The ten greatest years in videogame history

We calculated the best 120 months in gaming - you won't believe the results

Words: GamesRadar US

1993

The question in 1993 wasn't what to play, but where to play it. Step into an arcade and you were likely to get punched - or worse. Fighting games like Samurai Shodown, Super Street Fighter II and Mortal Kombat II would kill you for a quarter, but Virtua Fighter gave them all notice that gore and speed were no match for technique and technology. The era of 3D fighting had arrived. That didn't stop the 2D sports title NBA Jam from shoving, dunking and raking in an estimated one billion dollars, one quarter at a time.

Back at home, the Sega/Nintendo blood feud found itself fueled by landmark titles. When Genesis owners bragged about the stunning animations of Disney's Aladdin, SNES owners pointed to the stellar design and presentation of Mega Man X. Secret of Mana kept RPG gamers happy on Super Nintendo, but Sega fans had their quest logs full with Shining Force and Lunar: The Silver Star, the latter on the recently released Sega CD. And while Sonic CD helped give that fledgling add-on a bit more weight, SNES powerhouse Super Mario All-Stars kept the mascot matchup balanced.
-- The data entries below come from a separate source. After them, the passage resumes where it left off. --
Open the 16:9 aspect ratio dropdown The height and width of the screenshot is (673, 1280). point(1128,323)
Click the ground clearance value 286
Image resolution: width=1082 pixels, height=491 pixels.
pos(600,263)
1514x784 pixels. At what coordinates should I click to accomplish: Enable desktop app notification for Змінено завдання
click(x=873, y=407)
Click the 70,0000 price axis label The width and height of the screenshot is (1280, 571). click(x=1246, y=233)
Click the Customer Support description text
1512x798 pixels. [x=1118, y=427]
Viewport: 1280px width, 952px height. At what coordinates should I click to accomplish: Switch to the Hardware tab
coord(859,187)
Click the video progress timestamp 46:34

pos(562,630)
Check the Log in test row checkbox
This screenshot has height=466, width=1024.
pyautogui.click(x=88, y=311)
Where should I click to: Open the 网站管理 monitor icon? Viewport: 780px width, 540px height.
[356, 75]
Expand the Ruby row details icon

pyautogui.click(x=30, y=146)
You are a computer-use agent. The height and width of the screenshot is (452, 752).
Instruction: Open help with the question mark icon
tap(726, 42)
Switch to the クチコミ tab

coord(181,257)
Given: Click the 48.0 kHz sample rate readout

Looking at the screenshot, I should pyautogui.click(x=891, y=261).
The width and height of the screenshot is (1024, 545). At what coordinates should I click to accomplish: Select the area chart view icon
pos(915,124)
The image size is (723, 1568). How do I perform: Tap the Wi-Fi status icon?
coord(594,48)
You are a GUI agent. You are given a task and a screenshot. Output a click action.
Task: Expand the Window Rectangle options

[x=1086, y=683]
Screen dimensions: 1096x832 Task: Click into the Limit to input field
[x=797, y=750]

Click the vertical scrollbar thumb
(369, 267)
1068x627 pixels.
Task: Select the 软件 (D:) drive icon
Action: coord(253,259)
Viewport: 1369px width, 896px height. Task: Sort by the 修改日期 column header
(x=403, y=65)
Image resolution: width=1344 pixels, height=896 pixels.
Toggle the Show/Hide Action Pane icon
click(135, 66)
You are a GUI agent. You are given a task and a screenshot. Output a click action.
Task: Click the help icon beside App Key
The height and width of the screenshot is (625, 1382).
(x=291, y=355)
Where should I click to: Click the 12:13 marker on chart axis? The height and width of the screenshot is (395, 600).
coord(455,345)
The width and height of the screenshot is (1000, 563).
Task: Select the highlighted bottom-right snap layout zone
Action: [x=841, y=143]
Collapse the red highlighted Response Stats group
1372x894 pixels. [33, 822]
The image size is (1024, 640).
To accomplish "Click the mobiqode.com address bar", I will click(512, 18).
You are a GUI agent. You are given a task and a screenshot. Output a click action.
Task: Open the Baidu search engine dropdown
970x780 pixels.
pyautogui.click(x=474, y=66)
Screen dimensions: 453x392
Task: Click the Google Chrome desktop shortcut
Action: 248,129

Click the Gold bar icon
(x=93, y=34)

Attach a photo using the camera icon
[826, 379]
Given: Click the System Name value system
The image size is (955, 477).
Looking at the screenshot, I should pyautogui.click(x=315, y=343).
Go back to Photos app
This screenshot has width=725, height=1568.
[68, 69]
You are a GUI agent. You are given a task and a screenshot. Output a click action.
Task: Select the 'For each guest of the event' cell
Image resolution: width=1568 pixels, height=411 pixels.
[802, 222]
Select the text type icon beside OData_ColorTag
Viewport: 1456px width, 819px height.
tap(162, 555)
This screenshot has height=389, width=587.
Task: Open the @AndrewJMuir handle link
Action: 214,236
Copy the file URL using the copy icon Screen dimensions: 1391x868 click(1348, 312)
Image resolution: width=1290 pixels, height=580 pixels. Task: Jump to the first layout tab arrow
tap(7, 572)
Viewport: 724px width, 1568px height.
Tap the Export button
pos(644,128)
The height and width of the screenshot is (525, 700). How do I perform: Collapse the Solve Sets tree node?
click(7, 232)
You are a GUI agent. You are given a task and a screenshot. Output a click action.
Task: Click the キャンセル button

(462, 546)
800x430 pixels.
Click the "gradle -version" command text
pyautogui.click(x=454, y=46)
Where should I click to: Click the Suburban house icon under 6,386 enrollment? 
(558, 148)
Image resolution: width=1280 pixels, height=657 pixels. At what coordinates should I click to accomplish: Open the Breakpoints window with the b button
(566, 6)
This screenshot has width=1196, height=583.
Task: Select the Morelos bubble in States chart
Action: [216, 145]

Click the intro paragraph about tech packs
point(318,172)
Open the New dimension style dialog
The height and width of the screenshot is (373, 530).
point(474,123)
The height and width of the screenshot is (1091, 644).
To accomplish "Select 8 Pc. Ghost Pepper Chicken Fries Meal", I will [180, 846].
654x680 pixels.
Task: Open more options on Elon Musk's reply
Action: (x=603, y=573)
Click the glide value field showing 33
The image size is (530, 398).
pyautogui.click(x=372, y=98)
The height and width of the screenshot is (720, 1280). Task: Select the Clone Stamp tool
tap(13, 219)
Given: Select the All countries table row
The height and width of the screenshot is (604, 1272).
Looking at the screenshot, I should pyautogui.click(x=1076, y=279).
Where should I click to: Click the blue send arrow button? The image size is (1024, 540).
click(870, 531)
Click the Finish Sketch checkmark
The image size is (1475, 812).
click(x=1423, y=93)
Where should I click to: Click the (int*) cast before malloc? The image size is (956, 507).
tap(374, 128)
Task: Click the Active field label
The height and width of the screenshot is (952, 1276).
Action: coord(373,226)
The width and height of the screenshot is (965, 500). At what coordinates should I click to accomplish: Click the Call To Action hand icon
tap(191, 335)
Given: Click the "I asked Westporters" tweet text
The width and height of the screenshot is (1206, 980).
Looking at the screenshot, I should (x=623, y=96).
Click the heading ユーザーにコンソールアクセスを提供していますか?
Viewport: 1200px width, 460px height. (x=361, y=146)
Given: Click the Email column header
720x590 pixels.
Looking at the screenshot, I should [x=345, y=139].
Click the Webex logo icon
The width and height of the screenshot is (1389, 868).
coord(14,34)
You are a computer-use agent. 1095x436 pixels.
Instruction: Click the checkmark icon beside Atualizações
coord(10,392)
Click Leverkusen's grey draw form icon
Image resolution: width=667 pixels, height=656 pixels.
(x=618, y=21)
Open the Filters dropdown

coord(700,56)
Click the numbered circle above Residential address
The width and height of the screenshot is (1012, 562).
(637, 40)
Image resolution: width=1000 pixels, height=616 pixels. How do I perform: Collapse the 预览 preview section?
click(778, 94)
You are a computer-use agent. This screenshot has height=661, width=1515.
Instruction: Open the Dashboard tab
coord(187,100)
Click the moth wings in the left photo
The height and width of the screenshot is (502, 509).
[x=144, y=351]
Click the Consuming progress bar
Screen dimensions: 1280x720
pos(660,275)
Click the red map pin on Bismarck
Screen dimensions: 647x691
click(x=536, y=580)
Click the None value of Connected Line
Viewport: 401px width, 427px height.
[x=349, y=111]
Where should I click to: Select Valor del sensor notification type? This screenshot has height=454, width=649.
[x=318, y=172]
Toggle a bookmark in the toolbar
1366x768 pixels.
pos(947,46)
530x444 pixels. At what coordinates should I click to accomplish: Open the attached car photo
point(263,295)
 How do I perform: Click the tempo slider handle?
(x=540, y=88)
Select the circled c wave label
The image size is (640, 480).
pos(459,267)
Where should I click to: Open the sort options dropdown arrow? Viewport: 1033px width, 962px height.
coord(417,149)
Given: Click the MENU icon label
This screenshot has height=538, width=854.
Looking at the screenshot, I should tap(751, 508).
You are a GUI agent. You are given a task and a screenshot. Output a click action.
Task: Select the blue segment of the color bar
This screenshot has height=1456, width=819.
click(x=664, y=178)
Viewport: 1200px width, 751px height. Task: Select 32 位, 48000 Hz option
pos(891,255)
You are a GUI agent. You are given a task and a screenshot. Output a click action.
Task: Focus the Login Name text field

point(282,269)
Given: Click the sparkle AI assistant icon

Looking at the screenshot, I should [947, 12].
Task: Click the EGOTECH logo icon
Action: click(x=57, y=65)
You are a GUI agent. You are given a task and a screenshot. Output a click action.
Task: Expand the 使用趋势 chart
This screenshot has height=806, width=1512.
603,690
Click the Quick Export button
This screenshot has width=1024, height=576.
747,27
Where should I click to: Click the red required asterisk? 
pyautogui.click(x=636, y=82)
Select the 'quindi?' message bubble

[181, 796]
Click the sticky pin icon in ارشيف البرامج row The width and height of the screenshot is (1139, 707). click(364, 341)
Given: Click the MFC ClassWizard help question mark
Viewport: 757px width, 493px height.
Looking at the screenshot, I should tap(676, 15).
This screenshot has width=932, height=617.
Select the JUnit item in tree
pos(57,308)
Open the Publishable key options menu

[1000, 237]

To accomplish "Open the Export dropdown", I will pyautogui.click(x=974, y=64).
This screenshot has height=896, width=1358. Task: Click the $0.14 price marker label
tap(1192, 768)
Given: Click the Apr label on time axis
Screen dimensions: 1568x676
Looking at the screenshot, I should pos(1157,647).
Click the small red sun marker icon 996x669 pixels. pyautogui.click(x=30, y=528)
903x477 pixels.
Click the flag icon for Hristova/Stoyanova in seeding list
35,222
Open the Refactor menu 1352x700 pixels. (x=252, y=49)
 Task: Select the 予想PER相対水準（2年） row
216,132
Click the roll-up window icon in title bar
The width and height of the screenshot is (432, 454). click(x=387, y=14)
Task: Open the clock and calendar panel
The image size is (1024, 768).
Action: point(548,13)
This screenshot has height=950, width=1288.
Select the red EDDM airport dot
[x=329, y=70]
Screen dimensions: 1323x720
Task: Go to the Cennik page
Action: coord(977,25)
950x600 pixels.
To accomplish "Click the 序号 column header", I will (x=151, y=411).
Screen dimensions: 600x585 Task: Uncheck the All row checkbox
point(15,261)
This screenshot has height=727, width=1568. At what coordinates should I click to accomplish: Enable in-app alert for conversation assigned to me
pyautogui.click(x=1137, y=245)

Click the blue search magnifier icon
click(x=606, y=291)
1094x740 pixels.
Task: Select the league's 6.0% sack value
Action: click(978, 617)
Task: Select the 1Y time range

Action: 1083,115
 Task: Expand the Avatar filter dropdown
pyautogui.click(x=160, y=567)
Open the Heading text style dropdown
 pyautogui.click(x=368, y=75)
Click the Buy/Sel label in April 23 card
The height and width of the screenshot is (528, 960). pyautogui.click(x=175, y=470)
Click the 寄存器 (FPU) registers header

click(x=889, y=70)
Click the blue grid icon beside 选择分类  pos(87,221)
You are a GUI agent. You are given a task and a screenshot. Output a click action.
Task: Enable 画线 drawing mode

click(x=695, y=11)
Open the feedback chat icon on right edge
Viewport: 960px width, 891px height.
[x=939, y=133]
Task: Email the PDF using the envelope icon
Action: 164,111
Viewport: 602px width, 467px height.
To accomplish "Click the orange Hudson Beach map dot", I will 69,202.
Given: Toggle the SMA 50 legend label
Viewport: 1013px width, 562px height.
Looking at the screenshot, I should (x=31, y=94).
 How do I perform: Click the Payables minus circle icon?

For Genesis gamers with more pent-up aggression, titles like Gunstar Heroes, Jungle Strike and the tongue-in-cheek, severed-head-in-hand sports parody Mutant League Football offered release. And despite the 16-bit dominance, Nintendo's 8-bit systems refused to die, coughing up Kirby's Adventure on NES and The Legend of Zelda: Link's Awakening and Super Mario Land 3: Wario Land on Game Boy. Even the ill-fated Atari Jaguar made its retail debut, bringing the 3D shooter Cybermorph with it. (Hey - did you actually play it? Then stop snickering.)

And yet, you could say PC gamers were the luckiest of the bunch. The independently published, 3D-shooter-from-hell Doom proved that shareware (and id Software, for that matter) was no fluke, while Star Wars: X-Wing, Syndicate, and Master of Orion all showed different, brilliant sides of sci-fi. Adventure gamers couldn't figure out which quest to tackle first: Flashback, Gabriel Knight: Sins of the Fathers, Day of the Tentacle or Sam & Max Hit the Road. And while most gamers swapped floppy disks to get their gaming fix, early adopters of a new technology called PC CD-ROM explored both The 7th Guest's multimedia haunted house and the eerie, photorealistic dreamscapes of Myst. The massive success of those two games would make the entire technology viable.